Each line from the one with "Viewport: 1200px width, 496px height." through the last line of the records must be output exactly, both ends included.
---- Records for this exercise
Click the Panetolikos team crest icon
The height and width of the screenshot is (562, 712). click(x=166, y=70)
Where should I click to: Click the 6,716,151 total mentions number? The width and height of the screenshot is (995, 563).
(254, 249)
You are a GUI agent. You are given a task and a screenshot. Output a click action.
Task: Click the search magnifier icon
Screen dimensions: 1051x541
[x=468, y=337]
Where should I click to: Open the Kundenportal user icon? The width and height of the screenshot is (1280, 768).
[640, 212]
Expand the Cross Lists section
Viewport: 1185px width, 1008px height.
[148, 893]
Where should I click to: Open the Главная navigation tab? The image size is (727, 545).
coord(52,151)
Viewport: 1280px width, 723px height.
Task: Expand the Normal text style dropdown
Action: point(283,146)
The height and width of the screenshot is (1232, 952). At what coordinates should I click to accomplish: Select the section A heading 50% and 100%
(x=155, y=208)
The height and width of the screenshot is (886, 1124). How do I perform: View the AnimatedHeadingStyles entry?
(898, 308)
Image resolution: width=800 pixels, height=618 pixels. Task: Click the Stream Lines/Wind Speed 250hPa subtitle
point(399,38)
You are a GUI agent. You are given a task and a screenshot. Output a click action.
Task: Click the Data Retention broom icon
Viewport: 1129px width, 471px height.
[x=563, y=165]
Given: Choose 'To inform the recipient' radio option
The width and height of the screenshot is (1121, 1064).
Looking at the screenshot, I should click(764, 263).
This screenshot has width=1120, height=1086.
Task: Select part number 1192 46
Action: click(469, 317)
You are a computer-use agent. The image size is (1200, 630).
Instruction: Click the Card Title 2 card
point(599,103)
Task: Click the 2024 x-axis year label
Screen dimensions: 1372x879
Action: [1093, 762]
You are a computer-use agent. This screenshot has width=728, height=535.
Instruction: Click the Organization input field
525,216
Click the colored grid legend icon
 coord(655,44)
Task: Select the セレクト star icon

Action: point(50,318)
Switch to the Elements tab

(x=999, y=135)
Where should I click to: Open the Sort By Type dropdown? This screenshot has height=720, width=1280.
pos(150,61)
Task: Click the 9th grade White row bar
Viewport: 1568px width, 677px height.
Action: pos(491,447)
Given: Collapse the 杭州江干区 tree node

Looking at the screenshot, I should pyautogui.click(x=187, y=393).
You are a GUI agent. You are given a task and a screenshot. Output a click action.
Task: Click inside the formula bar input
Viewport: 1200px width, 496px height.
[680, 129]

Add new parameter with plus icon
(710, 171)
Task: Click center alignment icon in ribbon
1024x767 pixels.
--------
Response to this exercise |
Viewport: 1200px width, 496px height.
[680, 129]

Add new parameter with plus icon
(710, 171)
Task: Click center alignment icon in ribbon
1024x767 pixels.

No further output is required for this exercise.